We can only do that if we have the capacity to speak from the heart, and not just from the propositional architecture we’ve developed, or—worse—borrowed. And with the guidance and inspiration of the philosopher queens, we will have the capacity to be seductive, which, of course, requires game, or, in the case of our metamodern condition, metagame.
I also feel an obligation for us Stoics to model a new sanity, because, if this liminal war heats up, and I am pretty confident it will, more and more people will lose their jobs, along with their minds. They will no longer feel functional in propping up the old world, the Game A world, which is the world of culture wars and egoic deathworks. Their tomorrow will die and they will be placed at the knife's edge, and that is when the demons will attack.

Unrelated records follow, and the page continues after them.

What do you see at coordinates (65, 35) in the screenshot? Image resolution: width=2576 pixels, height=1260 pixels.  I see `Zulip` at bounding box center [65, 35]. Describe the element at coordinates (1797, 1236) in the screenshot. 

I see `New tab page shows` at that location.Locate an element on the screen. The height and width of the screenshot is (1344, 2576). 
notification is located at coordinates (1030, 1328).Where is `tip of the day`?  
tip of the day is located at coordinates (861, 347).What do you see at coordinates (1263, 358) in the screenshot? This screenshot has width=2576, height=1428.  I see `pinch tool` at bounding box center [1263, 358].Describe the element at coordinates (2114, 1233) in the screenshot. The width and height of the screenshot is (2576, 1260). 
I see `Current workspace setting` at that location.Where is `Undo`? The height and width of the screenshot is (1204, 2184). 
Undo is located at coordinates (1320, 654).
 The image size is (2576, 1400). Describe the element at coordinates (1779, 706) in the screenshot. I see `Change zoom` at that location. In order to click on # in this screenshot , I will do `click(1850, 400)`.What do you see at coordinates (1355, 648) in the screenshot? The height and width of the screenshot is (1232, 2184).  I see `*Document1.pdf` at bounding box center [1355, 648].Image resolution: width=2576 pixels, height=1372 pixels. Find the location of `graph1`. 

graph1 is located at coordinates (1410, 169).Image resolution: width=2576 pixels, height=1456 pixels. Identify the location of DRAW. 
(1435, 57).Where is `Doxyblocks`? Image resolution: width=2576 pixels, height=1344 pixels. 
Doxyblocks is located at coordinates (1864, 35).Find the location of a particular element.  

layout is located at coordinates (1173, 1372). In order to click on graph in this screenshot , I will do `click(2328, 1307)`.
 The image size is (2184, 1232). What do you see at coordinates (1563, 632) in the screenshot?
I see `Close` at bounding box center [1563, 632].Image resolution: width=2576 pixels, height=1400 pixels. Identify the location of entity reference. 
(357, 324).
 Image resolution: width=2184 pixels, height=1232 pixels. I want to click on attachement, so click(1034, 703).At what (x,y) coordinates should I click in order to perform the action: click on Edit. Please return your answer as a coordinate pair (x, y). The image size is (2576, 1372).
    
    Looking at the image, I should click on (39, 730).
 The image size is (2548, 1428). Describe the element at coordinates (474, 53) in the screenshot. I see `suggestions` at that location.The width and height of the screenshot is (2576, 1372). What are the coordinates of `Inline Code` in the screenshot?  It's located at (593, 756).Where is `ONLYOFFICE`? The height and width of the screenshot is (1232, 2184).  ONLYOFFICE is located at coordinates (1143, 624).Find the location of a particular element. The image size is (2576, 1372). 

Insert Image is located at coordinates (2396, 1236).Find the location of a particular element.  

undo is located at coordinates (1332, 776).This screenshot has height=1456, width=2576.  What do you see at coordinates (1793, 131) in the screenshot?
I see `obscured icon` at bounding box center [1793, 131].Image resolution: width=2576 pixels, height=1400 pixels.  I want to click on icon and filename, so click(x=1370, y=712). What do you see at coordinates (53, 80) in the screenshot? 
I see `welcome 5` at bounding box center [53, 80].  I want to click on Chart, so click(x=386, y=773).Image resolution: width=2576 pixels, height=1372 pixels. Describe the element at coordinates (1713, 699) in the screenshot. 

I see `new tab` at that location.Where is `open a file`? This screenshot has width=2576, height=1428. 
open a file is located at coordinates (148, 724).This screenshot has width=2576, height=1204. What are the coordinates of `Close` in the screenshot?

Not everybody is a practiced Stoic, nor has loving friends with strong minds, so they might not make it to the other side—I barely did. This concern is real, and we may not have that much time. I sense that Stoicism is the best response to this mental health crisis that is tagging along with our meta-crisis. Stoicism is the philosophy of sovereignty, and it's time to make it cool and sexy, so others can fall in love with it.
It is time for us to be radically truthful, in the right way, and be modellers of virtue, and—most importantly—believers in beauty. It's simple, really: meaning is always right in front of us, it's just difficult to be simple in the right way. At yesterday's Oxytocin Party at The Stoa, Raya put us into break-out rooms and asked us to describe our perfect day. I was at a loss for words at first, and was annoyed at my mind pressuring me to describe it as some kind of fossilized to-do list.
My perfect day can never be known in advance, or described with certainty, and every moment feels meaningful, with a delicious unknowingness as to how the story will unfold. It is like getting lost in a really good movie, but, instead of watching it, you are acting in it, with a spiritual improvisation that has an existential gravitas. In essence, my perfect day is an adventure, and right now my life is an adventure.
I am having a hard time reading books or watching movies at the moment, because I am much more interested in my life right now, and in how it is unfolding. And now my mind keeps turning to this quotation from my favorite author, Hermann Hesse, who describes all this with beautiful eloquence:
To be able to throw oneself away for the sake of a moment, to be able to sacrifice years for a woman's smile—that is happiness.